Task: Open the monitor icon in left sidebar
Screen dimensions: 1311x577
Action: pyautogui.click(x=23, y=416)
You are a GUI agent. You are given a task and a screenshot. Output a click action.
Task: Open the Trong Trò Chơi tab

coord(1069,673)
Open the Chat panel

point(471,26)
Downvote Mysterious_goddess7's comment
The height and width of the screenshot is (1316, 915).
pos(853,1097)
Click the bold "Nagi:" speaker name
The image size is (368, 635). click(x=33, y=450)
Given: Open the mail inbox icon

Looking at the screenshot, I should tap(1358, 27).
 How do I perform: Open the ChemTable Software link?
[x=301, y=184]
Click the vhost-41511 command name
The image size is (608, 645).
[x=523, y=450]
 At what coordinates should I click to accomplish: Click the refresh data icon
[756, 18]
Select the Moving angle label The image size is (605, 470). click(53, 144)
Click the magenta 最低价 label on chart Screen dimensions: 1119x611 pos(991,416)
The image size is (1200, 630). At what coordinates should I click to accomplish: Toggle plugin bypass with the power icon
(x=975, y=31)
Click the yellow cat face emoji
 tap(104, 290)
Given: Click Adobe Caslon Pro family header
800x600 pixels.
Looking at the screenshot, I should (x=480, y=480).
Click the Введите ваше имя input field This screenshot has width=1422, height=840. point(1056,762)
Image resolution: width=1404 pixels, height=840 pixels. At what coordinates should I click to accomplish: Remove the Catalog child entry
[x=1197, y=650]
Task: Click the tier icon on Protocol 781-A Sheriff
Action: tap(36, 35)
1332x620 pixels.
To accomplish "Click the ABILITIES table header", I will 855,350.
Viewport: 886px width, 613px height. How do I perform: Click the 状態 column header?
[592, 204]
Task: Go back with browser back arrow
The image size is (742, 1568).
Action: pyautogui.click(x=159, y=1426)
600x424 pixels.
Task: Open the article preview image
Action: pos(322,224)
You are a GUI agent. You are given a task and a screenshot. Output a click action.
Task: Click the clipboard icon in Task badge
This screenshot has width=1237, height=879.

__Assignment__. When a line in the listing has the string "This" in it, return that line.

__Expected output__.
Click the Введите ваше имя input field This screenshot has width=1422, height=840. point(1056,762)
This screenshot has width=1237, height=879.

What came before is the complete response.